Seleção de vôlei terá rodízio de jogadores
PUBLICAÇÃO
quarta-feira, 06 de dezembro de 2006
Agência Estado 
São Paulo - Na volta ao Brasil, os bicampeões mundiais de vôlei revelaram que haverá um rodízio de jogadores na seleção brasileira em 2007. Como o calendário será apertado, o técnico Bernardinho planeja poupar os principais astros do grupo em algumas das cinco competições que terá no ano que vem.
O próprio Bernardinho já avisou que a prioridade do Brasil em 2007 será o Pan do Rio e a Copa do Mundo, que dará três vagas para os Jogos Olímpicos de Pequim/2008. Por isso, os novos jogadores devem ganhar uma chance nas outras competições do ano: Liga Mundial, Copa América e Campeonato sul-americano.

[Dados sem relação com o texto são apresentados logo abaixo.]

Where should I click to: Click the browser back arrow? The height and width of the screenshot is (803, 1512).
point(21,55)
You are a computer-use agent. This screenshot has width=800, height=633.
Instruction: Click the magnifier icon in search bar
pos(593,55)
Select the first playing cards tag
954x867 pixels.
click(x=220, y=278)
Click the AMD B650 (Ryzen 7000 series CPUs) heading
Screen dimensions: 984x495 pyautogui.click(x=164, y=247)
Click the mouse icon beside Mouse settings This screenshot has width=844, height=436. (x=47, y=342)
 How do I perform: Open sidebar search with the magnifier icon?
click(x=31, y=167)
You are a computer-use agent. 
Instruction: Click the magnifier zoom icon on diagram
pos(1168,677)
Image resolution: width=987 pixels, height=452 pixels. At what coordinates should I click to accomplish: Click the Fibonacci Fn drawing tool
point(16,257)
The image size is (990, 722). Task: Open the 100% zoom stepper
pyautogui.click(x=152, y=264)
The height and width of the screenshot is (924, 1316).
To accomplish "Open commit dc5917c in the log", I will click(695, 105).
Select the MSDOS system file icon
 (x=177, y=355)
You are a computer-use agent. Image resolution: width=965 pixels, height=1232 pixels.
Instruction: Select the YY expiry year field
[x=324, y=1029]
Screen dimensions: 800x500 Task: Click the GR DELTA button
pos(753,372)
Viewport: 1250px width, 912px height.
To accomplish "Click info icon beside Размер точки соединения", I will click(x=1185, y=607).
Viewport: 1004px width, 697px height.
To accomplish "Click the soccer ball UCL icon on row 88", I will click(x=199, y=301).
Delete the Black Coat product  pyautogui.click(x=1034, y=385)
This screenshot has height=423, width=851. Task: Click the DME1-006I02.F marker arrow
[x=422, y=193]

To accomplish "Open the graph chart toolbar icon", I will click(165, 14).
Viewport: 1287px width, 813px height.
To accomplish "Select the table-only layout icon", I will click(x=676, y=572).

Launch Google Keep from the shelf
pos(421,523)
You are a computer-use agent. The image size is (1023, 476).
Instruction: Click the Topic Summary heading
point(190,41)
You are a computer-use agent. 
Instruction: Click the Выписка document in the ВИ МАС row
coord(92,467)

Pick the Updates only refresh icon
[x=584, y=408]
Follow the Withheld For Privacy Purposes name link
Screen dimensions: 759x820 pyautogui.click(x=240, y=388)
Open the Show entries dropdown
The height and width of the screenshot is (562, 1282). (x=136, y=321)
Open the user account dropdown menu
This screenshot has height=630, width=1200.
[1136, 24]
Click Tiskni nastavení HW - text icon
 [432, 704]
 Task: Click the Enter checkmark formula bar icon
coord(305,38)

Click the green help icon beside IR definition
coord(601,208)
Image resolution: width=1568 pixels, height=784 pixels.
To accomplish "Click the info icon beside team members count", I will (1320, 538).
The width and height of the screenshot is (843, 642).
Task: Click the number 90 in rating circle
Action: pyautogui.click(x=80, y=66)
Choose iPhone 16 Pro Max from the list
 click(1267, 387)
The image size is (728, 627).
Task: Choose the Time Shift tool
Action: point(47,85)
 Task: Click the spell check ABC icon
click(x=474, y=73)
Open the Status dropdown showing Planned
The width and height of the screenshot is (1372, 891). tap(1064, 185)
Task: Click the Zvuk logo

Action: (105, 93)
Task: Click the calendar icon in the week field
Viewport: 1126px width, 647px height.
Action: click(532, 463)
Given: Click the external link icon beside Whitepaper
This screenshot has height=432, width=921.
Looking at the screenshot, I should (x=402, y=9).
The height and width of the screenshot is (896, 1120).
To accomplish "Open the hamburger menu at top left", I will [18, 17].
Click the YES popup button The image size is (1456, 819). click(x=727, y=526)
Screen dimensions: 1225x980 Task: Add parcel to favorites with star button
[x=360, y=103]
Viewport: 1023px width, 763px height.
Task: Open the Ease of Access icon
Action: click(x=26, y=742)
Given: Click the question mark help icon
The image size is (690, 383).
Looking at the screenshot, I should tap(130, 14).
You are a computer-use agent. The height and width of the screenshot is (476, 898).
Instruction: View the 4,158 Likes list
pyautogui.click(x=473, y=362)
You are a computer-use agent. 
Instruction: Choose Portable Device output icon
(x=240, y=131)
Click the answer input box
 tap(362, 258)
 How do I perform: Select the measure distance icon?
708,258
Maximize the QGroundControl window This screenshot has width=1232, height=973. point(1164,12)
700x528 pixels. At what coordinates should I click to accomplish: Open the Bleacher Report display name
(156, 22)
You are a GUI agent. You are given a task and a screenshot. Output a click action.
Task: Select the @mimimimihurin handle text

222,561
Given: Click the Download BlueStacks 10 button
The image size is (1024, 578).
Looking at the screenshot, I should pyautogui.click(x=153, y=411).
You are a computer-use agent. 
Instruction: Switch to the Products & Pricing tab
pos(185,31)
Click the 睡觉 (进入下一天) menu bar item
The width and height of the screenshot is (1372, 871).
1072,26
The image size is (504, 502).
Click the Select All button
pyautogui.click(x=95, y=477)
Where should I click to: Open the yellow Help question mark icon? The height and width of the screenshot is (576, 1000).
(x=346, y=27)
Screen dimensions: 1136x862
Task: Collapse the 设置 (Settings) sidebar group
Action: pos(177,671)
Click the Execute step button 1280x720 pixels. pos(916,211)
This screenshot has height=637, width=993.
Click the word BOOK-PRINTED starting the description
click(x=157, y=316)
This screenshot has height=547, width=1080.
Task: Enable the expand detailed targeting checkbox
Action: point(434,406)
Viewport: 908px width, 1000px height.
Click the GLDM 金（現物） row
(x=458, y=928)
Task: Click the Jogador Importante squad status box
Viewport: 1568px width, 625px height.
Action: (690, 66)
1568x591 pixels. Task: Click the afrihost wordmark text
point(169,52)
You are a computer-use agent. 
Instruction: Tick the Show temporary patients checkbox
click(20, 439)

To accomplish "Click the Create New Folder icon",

''Ano que vem vai ser muito difícil. Esse grupo não consegue em jogar 100% em todos os campeonatos como fez neste Mundial'', avisou Giba. ''Temos um pacto de continuar ganhando, mas esse grupo não tem mais 24 anos como tinha quando o Bernardinho assumiu a seleção. A parte física não aguenta mais tanta carga de treinamento.''
Com o rodízio, será possível evitar o desgaste dos jogadores e manter a motivação do grupo que ganhou quase tudo que disputou nos últimos anos. Além disso, dará chance de renovação na seleção brasileira.
''O vôlei do Brasil tem jovens que podem ser aproveitados. Provavelmente, esse pessoal novo vai começar a disputa da Liga Mundial'', revelou Giba. Vai ser um ano importante para os meninos mais novos, que vão disputar as competições. Será importante para renovação da seleção'', concordou Dante.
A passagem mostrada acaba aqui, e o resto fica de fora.